This episode of Our Voices introduces us to the adrenaline-fuelled life of Rob: a paramedic who is now in his 20th year of service having started as a volunteer with St John’s Ambulance at the age of 13.
Rob is someone who was clearly born to work in the healthcare profession. He describes having always wanted to “help people” and “be part of a community”. In his words: “very few things in life give you the return that helping somebody does”.
Despite clearly loving his job, the challenges of the pandemic have made his experiences more difficult. Rob talks about the fact that he’s had to work longer hours than he’s ever previously experienced, he also says that there have been more demands placed on healthcare workers and healthcare services than he’s ever known. As a result, he’s not had the time he normally would to take a break and get away from work. However, he takes solace in the fact that he has support around him: “We’re all in this together, how we manage is different but the experience is the same.”

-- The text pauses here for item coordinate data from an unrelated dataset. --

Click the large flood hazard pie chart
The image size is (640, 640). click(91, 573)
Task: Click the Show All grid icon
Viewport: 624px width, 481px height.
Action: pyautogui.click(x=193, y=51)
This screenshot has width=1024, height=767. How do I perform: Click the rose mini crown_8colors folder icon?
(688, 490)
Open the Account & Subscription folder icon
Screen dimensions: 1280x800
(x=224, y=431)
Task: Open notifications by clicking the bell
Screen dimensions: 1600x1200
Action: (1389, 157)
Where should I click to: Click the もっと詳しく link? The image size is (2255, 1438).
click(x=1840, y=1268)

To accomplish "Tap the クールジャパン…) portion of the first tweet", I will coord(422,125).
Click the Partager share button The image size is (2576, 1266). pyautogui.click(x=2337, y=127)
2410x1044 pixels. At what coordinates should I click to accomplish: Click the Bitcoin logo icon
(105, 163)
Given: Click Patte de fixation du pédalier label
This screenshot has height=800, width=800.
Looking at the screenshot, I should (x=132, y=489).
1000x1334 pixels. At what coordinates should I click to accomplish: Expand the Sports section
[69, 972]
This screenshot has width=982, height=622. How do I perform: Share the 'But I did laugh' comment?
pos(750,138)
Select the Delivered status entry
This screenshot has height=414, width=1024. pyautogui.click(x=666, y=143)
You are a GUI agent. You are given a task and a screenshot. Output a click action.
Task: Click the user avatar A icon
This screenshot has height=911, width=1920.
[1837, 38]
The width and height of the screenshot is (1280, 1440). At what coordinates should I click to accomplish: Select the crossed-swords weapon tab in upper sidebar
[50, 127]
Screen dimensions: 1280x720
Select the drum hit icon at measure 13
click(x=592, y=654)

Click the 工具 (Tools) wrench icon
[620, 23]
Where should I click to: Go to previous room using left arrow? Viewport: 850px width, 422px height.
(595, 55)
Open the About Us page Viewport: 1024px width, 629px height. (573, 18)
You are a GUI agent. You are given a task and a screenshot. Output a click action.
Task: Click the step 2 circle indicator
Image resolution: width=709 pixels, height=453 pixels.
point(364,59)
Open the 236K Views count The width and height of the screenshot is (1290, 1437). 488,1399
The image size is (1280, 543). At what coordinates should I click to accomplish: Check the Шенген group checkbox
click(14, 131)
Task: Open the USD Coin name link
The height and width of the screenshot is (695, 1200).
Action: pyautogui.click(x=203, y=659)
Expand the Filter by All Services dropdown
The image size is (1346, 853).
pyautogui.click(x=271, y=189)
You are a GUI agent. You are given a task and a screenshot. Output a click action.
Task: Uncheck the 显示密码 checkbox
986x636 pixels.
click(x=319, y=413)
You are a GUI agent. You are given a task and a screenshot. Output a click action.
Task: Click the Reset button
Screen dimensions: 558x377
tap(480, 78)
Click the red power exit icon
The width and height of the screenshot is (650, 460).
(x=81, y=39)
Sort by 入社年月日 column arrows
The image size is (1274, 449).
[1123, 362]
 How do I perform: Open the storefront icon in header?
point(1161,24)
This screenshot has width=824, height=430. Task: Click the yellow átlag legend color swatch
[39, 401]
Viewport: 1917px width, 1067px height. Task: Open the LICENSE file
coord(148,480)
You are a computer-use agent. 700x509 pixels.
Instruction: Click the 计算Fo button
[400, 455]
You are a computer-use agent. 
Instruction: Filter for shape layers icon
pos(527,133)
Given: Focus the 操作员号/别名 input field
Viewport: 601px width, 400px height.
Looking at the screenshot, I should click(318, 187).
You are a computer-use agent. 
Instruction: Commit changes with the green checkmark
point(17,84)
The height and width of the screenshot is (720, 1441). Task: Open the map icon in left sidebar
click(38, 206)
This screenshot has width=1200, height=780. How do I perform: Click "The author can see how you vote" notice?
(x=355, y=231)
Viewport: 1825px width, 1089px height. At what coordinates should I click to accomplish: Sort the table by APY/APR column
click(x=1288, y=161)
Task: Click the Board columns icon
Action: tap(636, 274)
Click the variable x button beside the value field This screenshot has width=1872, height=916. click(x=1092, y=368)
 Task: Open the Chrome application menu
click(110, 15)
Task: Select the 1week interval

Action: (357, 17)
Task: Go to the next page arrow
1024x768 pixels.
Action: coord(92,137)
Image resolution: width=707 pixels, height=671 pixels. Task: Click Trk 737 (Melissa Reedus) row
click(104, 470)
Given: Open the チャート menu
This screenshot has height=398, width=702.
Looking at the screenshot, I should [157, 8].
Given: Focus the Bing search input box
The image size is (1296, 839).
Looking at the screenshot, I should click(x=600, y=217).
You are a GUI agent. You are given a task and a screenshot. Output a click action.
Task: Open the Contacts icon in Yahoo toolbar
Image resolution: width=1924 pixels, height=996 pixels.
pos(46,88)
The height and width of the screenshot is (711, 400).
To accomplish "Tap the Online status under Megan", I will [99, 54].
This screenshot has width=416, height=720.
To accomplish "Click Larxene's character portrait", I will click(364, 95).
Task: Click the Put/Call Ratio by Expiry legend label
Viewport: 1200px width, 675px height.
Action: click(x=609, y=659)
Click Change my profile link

He also derives motivation from how impactful his work is. He describes knowing how much of an important role he plays as being “immensely rewarding” and as giving him the motivation to “go and see that next patient despite how hard the situation is sometimes.” The most exciting part of his job seems to be receiving that 999 call: “straight away it gives you a burst of adrenaline”. Switching on those blue lights and racing to the required destination is something Rob describes as being at “the top of the roller-coaster”.
There are moments in the job which are extremely difficult to deal with, however. There are patients Rob and his colleagues are not able to save and this is something which impacts him profoundly: “every single patient touches my heart… it’s hard not to show those feelings.” Yet knowing that he did all he could to provide his patients with the best chance of survival does provide consolation.
So used to focusing on his ability to save the vulnerable, it’s only since the pandemic that Rob has begun to reflect on his own vulnerability. He describes experiencing a new sense of nervousness from “knowing that through a simple cough or issues breathing, I may be infected”. Yet, despite these risks, Rob has continued to perform his job with bravery and enthusiasm. The roller coaster ride of taking his patients from the brink of death to the realms of safety would seem to be more than worth the risk. In Rob’s own words: “the benefit of being part of a community and helping people is so rewarding… how it can help your own wellbeing is something that we don’t give enough credit to.” The lesson from Rob’s experiences would seem to be this: the best way we can help ourselves in these challenging times is to work out how it is that we can best help others.